El Papa Francisco clausuró el Año de la  Vida Consagrada Invitando a los feligreses a tener una acción de gratitud. “Gratitud: esta es una palabra que puede sintetizar todo aquello que hemos vivido en este Año de la Vida Consagrada, gratitud por el don del Espíritu Santo, que anima siempre a la Iglesia a través de los diversos carismas”.

En fiesta de la Presentación del Señor al Templo y en una emotiva celebración Eucarística presidida por el santo Padre en la Basílica de San Pedro, el Pontífice recordó en su homilía que “Jesús es el rostro de la Misericordia del Padre. Es éste el ícono que el Evangelio nos ofrece al final del Año de la Vida Consagrada, un año vivido, resaltó el Papa, con mucho entusiasmo”.

 

“La fiesta de hoy, sobre todo en Oriente, dijo el Papa, es llamada fiesta del encuentro. Contemplamos el encuentro con el viejo Simeón, que representa la espera fiel de Israel y el regocijo del corazón por el cumplimiento de las antiguas promesas. Admiramos también el encuentro con la anciana profetisa Ana, que, al ver al Niño, exulta de alegría y alaba a Dios. y el futuro, lleno de esperanza”. En ello se puede ver el inicio de la vida consagrada.

 

“Los consagrados y las consagradas están llamados ante todo a ser hombres y mujeres del encuentro, afirmó el Obispo de Roma. La vocación, de hecho, no toma las mociones de un proyecto nuestro pensado ‘con cálculo’, sino de una gracia del Señor que nos  alcanza, a través de un encuentro que cambia la vida. Quien verdaderamente encuentra a Jesús no puede permanecer igual que antes. Él es la novedad que hace nuevas todas las cosas. Quien vive este encuentro se convierte  en testimonio y hace posible el encuentro para los otros; y también se hace promotor de la cultura del encuentro, evitando la autoreferencialidad que nos hace encerrarnos en nosotros mismos”.

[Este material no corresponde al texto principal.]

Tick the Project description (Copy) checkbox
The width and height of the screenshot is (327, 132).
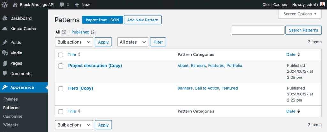tap(61, 66)
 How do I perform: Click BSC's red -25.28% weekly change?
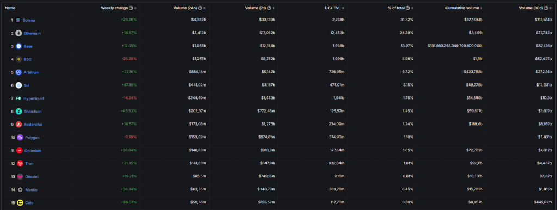coord(128,59)
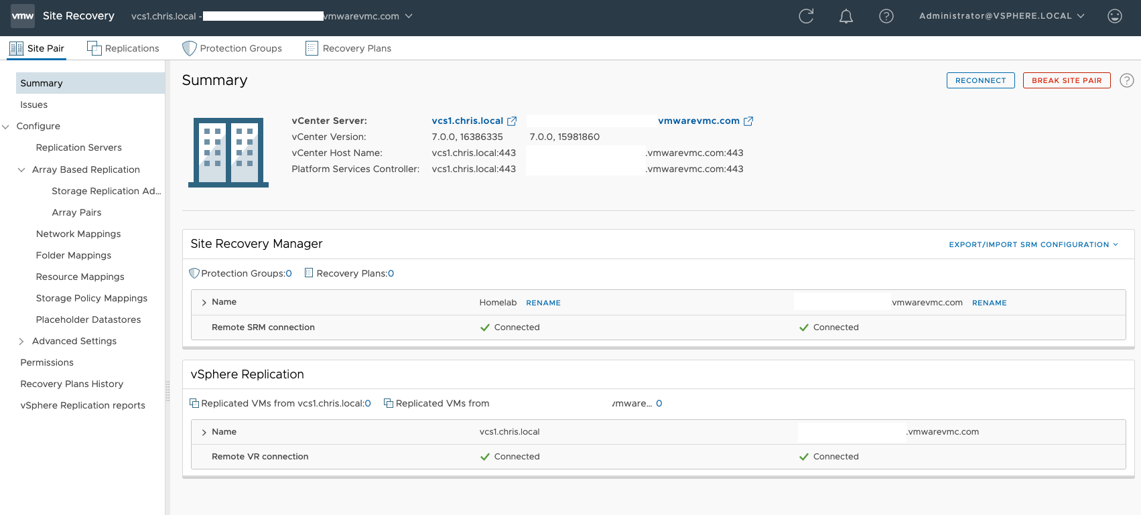Image resolution: width=1141 pixels, height=515 pixels.
Task: Click the Break Site Pair button
Action: click(1066, 80)
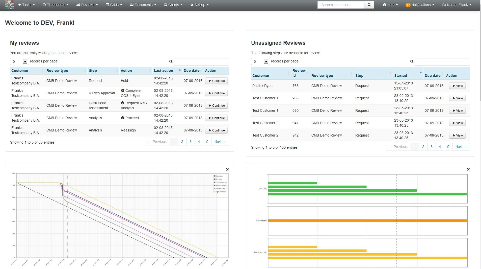Click the QR-style app logo icon
The width and height of the screenshot is (481, 269).
pyautogui.click(x=9, y=5)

Antes de concluir su homilía, el Papa hizo notar también a los consagrados que “en la fiesta de hoy aprendemos a vivir la gratitud por el encuentro con Jesús y por el don de la vocación a la vida consagrada”. “Cúan hermoso es cuando encontramos el rostro feliz de personas consagradas,  quizás ya con tantos años como Simeón o Ana,  felices y llenas de gratitud por la propia vocación”.